In regard to Comrade Gusev’s remark, I must say that I made a mistake in introducing polemics in an official report, and therefore I have already suggested that this part of the report be deleted from the official text and greetings to Soviet Armenia added-through an unforgivable oversight on my part this was omitted in the report.
Comrade Gusev is wrong in saying that I boasted of my modesty-the point is that in passing over to a more serious practical integration of the economic commissariats and the implementation of a single economic plan, the thing we had to be afraid of was project-mongering.

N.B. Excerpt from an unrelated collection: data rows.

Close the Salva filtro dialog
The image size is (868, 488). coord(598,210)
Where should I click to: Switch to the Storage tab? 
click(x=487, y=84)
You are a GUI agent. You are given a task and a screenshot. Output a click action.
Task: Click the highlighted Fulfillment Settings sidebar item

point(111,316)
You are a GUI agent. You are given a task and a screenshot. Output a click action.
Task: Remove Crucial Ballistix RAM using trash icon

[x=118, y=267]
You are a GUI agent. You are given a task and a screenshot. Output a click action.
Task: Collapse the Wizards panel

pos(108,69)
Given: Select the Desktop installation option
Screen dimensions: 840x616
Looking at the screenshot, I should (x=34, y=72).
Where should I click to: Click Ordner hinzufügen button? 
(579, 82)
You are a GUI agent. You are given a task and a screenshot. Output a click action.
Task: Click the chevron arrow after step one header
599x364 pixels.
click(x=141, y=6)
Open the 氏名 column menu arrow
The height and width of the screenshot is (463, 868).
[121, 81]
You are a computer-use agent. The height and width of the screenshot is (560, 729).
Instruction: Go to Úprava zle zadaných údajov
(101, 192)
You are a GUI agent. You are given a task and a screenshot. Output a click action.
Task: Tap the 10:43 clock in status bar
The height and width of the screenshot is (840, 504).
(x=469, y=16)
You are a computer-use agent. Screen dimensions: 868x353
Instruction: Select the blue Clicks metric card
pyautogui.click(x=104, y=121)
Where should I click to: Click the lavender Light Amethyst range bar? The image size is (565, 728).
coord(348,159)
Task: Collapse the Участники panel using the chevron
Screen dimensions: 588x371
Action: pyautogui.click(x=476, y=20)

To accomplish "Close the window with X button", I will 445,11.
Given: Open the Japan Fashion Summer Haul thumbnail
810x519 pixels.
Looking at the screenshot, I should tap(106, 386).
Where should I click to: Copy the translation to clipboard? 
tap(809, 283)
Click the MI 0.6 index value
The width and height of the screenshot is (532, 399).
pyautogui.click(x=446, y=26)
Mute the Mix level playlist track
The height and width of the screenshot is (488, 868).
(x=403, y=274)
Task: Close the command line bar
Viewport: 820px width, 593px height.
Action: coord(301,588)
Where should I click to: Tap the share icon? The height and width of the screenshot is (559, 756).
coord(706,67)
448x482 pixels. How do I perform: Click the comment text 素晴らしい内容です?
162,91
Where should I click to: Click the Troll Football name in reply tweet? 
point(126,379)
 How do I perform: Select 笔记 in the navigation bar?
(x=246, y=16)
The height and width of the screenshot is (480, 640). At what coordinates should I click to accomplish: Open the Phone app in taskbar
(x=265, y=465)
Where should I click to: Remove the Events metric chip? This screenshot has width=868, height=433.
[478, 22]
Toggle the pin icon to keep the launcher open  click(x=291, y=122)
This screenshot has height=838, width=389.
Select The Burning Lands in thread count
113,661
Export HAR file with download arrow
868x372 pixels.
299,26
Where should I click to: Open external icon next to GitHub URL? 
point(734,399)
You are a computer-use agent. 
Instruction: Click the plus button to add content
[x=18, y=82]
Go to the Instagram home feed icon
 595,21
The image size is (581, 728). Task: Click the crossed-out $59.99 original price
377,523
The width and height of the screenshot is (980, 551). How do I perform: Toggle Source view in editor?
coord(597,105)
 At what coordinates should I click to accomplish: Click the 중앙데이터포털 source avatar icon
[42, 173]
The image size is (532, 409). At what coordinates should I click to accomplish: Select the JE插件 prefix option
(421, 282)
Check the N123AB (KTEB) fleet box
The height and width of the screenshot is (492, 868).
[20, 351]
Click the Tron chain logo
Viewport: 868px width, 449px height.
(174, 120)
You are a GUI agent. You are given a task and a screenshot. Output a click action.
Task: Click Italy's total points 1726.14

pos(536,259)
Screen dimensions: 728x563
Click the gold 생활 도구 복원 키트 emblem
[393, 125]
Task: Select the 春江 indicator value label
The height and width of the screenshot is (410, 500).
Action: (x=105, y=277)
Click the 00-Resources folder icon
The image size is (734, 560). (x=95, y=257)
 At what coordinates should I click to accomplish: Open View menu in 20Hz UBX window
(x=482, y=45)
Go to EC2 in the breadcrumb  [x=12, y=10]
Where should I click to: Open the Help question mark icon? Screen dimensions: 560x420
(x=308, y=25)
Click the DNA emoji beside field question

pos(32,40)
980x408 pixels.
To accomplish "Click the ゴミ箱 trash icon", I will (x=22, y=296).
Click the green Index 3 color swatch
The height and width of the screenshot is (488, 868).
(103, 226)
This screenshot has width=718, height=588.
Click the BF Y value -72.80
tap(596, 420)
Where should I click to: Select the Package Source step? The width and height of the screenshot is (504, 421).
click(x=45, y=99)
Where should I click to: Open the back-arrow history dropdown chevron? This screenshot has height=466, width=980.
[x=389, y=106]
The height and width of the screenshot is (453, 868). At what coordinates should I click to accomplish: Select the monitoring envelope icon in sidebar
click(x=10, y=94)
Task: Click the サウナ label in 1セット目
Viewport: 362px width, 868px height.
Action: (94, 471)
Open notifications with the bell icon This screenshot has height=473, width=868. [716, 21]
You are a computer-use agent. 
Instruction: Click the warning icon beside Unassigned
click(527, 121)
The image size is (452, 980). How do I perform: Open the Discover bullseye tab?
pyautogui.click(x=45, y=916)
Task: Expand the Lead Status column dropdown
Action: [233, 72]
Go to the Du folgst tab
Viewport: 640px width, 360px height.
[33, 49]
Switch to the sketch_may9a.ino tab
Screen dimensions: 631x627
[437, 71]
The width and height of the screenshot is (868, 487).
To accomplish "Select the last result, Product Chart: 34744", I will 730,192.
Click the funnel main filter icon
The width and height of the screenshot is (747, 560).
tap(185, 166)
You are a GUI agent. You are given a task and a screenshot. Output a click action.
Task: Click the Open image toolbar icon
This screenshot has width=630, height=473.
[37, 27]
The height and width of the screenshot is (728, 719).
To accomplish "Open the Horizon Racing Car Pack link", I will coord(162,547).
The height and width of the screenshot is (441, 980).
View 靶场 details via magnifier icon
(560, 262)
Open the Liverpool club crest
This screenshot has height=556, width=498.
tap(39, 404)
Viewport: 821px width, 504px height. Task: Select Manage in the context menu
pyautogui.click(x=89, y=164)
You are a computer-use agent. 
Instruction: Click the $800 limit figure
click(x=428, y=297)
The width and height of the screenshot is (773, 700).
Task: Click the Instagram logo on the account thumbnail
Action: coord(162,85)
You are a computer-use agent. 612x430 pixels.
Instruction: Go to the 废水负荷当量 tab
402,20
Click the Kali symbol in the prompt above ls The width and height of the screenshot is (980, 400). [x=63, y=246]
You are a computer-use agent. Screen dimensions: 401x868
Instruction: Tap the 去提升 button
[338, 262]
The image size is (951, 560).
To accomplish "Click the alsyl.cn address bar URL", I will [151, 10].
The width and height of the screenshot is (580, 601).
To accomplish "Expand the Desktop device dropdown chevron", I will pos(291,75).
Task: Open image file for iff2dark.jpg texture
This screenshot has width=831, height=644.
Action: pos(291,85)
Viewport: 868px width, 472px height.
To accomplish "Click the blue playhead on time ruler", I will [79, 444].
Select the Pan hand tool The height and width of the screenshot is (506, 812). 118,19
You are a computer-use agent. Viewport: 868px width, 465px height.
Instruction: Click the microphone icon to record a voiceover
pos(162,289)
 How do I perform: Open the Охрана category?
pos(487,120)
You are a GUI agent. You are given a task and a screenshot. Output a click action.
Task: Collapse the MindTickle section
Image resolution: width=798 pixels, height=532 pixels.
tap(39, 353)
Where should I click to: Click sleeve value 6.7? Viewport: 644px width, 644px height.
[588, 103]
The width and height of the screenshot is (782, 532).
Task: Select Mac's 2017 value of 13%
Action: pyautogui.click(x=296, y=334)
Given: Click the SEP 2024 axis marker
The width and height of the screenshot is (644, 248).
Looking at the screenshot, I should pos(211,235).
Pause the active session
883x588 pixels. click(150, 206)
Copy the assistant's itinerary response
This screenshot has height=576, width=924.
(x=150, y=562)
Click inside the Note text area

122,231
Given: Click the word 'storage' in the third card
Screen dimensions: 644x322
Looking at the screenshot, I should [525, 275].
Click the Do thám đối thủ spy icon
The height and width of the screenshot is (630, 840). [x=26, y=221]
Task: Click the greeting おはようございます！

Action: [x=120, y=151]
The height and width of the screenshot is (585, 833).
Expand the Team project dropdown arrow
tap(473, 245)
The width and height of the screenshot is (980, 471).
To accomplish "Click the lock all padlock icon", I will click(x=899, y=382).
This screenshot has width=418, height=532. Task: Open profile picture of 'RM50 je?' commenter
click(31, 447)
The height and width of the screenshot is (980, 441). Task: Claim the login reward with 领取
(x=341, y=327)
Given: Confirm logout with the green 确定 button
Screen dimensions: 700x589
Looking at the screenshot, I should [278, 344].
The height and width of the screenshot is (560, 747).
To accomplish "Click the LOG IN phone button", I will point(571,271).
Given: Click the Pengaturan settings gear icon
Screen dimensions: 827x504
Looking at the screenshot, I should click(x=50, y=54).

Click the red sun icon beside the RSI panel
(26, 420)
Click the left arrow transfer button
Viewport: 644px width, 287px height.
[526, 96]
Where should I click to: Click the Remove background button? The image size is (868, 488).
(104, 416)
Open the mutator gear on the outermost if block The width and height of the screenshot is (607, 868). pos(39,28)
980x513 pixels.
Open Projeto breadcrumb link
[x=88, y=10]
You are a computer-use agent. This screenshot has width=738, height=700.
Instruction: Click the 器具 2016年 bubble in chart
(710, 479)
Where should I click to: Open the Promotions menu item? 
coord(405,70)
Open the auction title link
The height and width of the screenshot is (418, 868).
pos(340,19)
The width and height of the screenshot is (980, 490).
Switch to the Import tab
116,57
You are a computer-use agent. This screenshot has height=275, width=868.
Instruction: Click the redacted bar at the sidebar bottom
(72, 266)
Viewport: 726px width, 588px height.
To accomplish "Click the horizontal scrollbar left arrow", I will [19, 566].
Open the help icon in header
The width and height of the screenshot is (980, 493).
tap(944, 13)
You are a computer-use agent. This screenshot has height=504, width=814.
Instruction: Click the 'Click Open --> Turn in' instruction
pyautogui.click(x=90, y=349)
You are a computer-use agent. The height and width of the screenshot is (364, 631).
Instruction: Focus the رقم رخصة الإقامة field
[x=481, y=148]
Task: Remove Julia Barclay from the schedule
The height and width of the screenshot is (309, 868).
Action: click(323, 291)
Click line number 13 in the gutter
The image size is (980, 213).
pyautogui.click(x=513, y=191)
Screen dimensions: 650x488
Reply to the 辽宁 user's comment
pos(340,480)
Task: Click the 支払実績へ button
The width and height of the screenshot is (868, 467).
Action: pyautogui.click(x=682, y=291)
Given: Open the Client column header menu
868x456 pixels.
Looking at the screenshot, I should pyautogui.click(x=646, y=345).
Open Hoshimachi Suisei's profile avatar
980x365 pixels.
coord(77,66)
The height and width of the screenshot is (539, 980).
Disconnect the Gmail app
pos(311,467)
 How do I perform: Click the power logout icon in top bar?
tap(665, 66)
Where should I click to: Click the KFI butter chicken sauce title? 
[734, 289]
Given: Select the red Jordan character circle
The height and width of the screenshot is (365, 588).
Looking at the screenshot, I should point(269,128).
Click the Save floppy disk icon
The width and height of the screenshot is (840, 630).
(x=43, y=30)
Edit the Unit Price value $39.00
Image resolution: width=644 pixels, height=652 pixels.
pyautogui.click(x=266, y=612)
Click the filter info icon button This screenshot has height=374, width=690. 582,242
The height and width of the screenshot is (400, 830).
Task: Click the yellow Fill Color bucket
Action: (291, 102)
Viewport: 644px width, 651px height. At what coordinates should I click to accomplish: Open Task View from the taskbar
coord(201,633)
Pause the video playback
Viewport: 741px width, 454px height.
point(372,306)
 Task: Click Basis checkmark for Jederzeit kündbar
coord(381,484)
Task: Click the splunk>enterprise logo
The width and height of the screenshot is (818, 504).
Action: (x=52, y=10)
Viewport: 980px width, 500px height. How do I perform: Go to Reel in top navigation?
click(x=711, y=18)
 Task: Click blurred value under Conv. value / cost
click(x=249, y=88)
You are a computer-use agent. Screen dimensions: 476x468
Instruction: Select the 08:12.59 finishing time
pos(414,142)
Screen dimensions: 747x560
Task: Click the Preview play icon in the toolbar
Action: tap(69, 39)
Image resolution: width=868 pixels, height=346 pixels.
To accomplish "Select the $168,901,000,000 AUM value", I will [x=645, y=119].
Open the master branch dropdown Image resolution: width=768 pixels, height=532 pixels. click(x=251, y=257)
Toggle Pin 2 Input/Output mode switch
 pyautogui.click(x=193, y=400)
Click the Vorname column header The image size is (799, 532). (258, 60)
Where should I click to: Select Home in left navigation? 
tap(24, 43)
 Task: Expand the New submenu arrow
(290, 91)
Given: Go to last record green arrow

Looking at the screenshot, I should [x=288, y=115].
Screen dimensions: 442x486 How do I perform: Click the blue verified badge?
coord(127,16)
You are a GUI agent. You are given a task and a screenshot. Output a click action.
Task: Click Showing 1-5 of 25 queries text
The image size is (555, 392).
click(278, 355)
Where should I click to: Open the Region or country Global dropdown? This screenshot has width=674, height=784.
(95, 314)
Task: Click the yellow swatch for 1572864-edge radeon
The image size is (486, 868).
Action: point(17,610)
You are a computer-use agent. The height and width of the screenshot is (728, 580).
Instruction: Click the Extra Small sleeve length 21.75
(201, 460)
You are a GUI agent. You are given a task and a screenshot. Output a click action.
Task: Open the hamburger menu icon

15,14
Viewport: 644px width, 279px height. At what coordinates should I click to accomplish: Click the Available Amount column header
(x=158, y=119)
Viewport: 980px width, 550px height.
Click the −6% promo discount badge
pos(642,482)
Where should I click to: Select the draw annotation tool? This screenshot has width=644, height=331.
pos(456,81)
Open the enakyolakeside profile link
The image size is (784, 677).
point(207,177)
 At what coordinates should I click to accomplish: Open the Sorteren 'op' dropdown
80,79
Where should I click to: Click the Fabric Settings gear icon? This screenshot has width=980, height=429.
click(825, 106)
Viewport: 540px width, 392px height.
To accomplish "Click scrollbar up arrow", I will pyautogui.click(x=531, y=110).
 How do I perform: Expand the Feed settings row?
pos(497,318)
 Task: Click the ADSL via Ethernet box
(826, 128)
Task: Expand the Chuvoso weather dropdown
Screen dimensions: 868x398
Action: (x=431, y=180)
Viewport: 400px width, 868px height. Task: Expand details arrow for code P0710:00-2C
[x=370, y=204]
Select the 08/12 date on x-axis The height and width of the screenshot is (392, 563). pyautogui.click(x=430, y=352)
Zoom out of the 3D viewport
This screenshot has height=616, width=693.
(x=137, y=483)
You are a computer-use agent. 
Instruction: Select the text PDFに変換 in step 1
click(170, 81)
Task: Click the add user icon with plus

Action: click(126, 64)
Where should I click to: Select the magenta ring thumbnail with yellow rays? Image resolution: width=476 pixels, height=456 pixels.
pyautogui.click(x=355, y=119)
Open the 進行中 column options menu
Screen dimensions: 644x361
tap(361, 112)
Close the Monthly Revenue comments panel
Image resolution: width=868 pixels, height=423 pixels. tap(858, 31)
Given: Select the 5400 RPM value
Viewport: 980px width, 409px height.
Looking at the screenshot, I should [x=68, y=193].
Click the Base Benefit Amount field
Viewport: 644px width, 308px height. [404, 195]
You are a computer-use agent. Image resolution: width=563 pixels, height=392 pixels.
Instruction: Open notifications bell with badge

Comrade Gusev says that I did not criticise his booklet as a whole. But that is the central point: Comrade Trotsky and Comrade Rykov are invited to drop the departments and join the Council of Defence, which, not being a depart-mental body, will set up a new apparatus of its own. I cannot understand how, after three years of Soviet rule, one can raise and support such a question here. I am at a loss for words to express my perplexity. It is so ill-advised, it means knocking down the department in one place and setting it up in another. It means failure to understand what our apparatus is. I don’t know whether Comrade Popov has managed to print the leaflet he gave me. It contains an extract from the 1920 census results. You know that this census has been satisfactorily carried out and has yielded a mass of valuable information concerning the number of Soviet office employees in Moscow. We took a similar census before this in 1919, but now we have a fuller one. It shows that we have no less than 230,000 office employees, of which 30,000, or even more, are in the most important commissariats, and 70,000 in the Moscow Soviet. Try to imagine these figures, ponder over them, and then you will say to yourself-well, if you take an influential man, one who enjoys the greatest authority and has created a certain style of work in his department, take him out of that department and put him in charge of several united departments, you can expect nothing but chaos. Is that the way to fight bureaucratism? It is simply a frivolous attitude towards the work, absolutely unrealistic. I understand what a serious thing bureaucratism is, but no provision for its abolition is made in the Party Programme. It is not a problem for a congress, it is a problem for a whole epoch, and you have a special report devoted to this question.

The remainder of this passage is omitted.